*** Opening of Dataset extract ***

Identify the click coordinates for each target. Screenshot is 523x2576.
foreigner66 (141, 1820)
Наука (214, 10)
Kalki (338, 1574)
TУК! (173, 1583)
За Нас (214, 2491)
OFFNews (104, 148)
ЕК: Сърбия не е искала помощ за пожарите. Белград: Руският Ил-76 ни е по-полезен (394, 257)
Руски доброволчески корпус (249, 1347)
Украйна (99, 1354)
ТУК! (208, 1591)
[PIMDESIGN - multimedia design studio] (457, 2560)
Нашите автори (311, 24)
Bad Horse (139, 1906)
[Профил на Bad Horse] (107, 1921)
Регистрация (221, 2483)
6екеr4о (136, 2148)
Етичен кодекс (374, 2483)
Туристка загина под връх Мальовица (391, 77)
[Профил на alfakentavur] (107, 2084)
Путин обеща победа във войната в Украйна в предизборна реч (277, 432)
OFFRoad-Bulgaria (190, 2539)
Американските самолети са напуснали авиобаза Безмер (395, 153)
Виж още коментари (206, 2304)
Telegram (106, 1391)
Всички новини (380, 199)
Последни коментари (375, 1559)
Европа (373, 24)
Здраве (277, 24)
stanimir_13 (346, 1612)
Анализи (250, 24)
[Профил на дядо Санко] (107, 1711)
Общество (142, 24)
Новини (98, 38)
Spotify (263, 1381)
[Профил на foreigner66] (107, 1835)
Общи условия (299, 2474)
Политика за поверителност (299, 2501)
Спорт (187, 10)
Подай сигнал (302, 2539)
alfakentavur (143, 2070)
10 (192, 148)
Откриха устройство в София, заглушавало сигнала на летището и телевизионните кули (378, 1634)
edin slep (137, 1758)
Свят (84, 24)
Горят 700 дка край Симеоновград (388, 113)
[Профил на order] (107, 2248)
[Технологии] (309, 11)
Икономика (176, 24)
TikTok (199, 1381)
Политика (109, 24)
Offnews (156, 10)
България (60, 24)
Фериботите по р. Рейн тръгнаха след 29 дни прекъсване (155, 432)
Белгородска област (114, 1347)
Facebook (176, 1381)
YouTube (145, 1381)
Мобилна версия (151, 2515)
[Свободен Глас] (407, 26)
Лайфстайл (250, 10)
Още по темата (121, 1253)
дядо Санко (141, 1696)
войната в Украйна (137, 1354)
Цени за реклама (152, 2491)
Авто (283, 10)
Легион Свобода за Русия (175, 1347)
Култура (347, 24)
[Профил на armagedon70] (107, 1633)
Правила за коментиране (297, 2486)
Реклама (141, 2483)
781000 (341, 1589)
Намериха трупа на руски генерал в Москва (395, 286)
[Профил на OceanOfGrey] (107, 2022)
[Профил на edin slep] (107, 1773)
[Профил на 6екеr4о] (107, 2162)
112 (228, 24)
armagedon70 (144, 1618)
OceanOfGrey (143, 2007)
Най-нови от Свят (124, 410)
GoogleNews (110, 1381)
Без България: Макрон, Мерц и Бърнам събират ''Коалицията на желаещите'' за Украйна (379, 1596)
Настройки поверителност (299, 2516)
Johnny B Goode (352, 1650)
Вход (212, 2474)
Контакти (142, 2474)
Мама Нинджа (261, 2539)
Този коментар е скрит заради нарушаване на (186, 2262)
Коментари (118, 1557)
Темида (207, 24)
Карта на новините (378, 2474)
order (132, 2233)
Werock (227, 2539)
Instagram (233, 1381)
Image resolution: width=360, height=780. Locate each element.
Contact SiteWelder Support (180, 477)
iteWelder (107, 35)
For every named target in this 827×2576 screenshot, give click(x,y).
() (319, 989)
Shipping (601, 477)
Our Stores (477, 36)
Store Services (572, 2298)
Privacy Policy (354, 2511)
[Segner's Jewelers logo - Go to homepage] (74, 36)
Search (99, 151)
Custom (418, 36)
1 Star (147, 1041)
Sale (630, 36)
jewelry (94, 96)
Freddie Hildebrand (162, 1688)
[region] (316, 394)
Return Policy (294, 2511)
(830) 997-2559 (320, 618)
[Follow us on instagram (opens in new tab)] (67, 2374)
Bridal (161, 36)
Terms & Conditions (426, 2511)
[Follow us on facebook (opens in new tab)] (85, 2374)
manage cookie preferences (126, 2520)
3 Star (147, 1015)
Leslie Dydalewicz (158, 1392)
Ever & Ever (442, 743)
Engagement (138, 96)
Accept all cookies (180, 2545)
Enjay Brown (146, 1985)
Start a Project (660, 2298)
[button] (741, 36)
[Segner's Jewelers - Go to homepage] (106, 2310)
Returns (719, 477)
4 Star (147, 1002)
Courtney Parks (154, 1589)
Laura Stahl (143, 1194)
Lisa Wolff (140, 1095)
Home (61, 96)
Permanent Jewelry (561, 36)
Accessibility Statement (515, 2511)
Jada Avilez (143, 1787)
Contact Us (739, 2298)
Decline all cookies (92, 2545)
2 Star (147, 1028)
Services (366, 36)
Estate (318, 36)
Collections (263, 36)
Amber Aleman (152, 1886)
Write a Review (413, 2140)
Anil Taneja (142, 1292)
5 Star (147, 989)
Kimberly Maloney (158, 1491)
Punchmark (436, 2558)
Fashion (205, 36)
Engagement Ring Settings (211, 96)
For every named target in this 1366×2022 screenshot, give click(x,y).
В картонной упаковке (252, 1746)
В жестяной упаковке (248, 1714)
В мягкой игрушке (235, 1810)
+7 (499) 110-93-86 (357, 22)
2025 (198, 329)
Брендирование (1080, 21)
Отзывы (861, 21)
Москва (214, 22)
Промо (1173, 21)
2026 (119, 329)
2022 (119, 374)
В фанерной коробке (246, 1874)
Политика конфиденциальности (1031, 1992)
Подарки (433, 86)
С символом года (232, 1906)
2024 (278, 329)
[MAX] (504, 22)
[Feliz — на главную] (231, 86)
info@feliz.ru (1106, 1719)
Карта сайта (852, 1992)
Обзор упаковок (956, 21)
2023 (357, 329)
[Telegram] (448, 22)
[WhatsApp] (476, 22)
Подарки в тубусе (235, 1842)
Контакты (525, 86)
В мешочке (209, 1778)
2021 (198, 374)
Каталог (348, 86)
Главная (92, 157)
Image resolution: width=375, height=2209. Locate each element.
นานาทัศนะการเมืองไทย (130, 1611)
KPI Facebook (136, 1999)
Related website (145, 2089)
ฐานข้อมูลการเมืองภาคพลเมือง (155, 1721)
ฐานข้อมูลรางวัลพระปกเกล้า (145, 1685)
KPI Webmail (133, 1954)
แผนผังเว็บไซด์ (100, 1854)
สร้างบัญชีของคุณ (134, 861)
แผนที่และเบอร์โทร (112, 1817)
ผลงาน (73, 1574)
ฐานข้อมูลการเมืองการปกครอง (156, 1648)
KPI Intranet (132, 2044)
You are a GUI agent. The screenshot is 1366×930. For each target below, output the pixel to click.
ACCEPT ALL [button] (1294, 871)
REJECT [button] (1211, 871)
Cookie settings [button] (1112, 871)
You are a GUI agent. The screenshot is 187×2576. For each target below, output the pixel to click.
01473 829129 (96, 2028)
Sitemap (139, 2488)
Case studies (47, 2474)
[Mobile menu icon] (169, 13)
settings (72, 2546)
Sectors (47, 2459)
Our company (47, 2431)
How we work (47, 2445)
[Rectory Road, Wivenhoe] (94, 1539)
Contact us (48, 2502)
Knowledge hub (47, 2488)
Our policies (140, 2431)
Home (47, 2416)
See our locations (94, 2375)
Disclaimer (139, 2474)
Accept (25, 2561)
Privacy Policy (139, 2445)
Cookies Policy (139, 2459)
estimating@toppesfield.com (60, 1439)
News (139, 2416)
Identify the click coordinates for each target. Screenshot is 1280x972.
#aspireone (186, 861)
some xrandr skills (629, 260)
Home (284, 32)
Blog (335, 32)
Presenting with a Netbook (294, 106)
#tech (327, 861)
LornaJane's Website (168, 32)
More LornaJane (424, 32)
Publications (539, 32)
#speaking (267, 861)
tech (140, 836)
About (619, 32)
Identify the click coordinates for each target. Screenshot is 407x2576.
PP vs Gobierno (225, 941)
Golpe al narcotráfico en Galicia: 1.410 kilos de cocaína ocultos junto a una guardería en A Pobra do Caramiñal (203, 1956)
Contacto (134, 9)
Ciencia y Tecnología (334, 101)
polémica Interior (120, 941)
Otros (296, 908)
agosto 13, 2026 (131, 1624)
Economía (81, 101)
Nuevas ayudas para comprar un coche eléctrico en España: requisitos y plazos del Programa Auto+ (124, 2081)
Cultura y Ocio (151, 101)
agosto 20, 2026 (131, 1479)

*** Close of Dataset extract ***

§ **What needs to be done**: Set down, exactly as they appear, the lines above from the first one to the line that holds "[PIMDESIGN - multimedia", both included, please, and no others.

§ **Problem solution**:
Identify the click coordinates for each target. Screenshot is 523x2576.
foreigner66 (141, 1820)
Наука (214, 10)
Kalki (338, 1574)
TУК! (173, 1583)
За Нас (214, 2491)
OFFNews (104, 148)
ЕК: Сърбия не е искала помощ за пожарите. Белград: Руският Ил-76 ни е по-полезен (394, 257)
Руски доброволчески корпус (249, 1347)
Украйна (99, 1354)
ТУК! (208, 1591)
[PIMDESIGN - multimedia design studio] (457, 2560)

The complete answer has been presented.